> _EXCERPT PROVIDED_:
Since Allan has been gone, it is all God, all the time. And in all these years He has never once let me or my children starve, or go without anything that is needed.

So if God provided in the past, why would He not do so in the future.

4. God’s word says he is “Trustworthy”

 Over and over in the Bible it talks about how trustworthy God is. All I need to do is to open up his word and read verses, such as those below, to be strengthened.

               “Have I not commanded you? Be strong and courageous. Do not be terrified; do not be discouraged, for the LORD your God will be with you wherever you go.” ~ Joshua 1:9

Or

              “Those who know your name will trust in you, for you, LORD, have never forsaken those who seek you.” ~ Psalm 9:10

The word (the Bible) is not just ink on paper, it is alive and God leads me through it.

5. God has compelled me

Although I like adventure, I do not like change. I am not one to want to live in a new city every two years, like the friends of my mom.

So while I have always wanted to go to England, I would probably never have moved there as it would have required me to leave the 24 square foot radius I like to call home.

> _SOURCE DATA_:
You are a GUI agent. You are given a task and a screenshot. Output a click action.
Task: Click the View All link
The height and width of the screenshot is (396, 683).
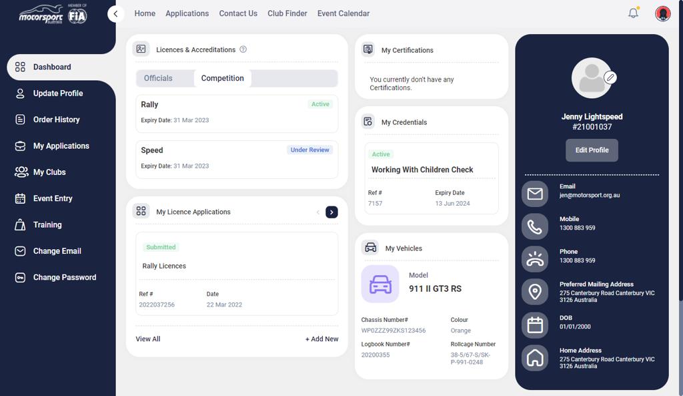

> _WRITTEN EXERCISE 1_: In the excerpt on trusting God, what does the writer say is needed to be strengthened?
> _WRITTEN EXERCISE 2_: Summarize the excerpt on trusting God in two sentences.
The listing comes from a different source than the excerpt on trusting God.

> _REPLY 1_: Opening up God's word and reading verses.

> _REPLY 2_: The writer says that since Allan has been gone, God has never let the writer or the writer's children starve or go without what was needed, so there is no reason He would not provide in the future. The writer is strengthened by Bible verses about God's trustworthiness and explains that, despite always wanting to go to England, a dislike of change would probably have kept the writer from moving there.